The biggest problem hindering the development of 3D printing technology in Vietnam is not technology and equipment, but lack of raw materials. 3D printing is a process in which materials are combined or solidified under computer control to create a three-dimensional (3D) object. 3D printing is widely used in many business areas, from manufacturing and fine arts to healthcare and industrial manufacturing.
In the healthcare sector, 3D printing can create many body parts. Complex industrial parts such as wind turbines and aircraft parts can also be fabricated using 3D printing technology.

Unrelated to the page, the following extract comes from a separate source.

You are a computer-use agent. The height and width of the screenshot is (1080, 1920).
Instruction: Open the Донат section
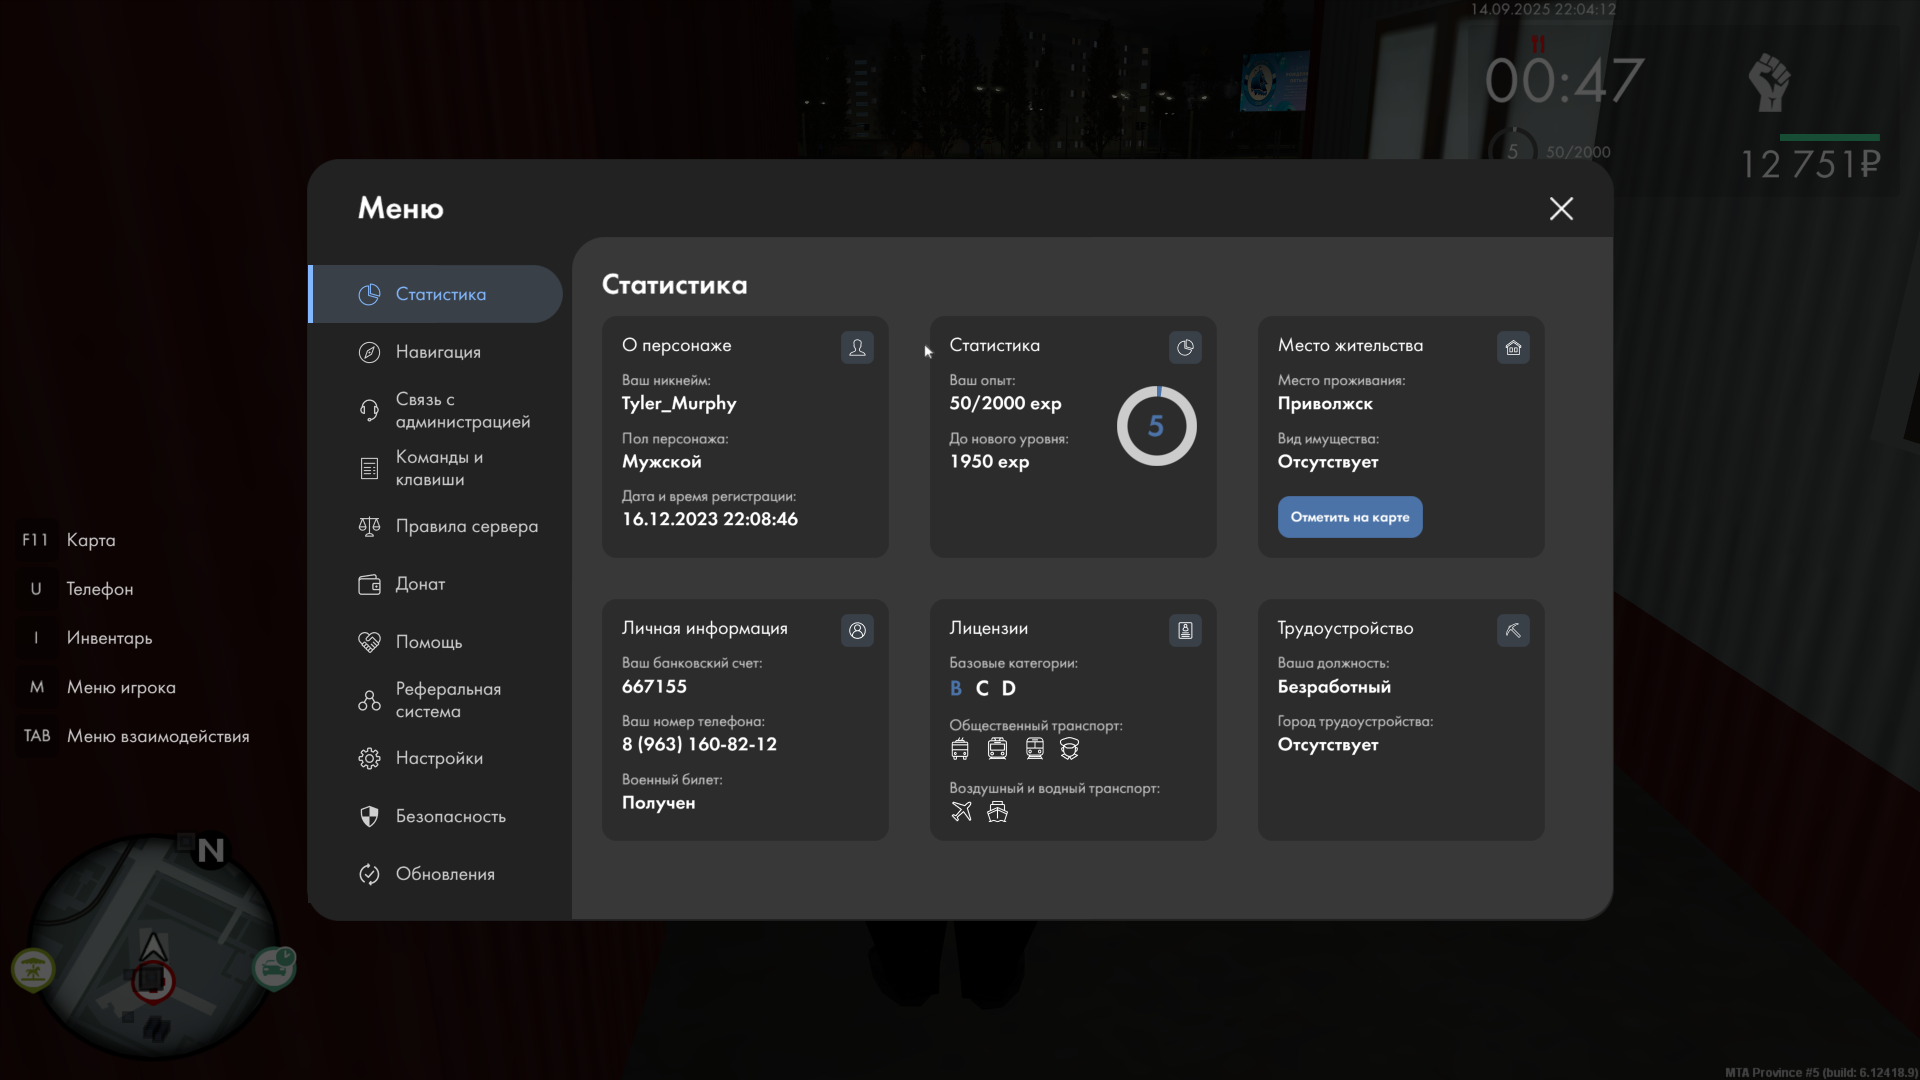[x=420, y=584]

In Vietnam, the application of 3D printing technology is still very modest. Most 3D printed products are used for fine art. The problem is not in technology and equipment, but in materials. Software products and equipment for 3D printing have become cheaper. Some types of printers cost 5 - 6 million VND,
According to experts, plastic is still the most commonly used material for 3D printing. It is expected that the total value of plastic products created by 3D printers will reach 1.4 billion USD.
ABS is the most common plastic used for personal printers, while PLA from cornstarch or bagasse is mainly used for low-cost printers because it is easier to print with PLA than ABS.
Other types of materials such as ceramics, organic materials and metals have also been used for 3D printing. 3D printing uses metals to manufacture parts and equipment for industrial machines.
The price of 3D printing materials in Vietnam is very diverse, from a few hundred thousand dong to tens of millions of dong. All materials are imported as they cannot be produced locally and are mainly used for art printing and not for industry.
Materials together with technology and equipment play a decisive role in the production of highly complex products.
The lack of materials is a 'bottleneck' for 3D printing development in Vietnam, but it presents a great opportunity for research & development (R&D) teams to develop new materials.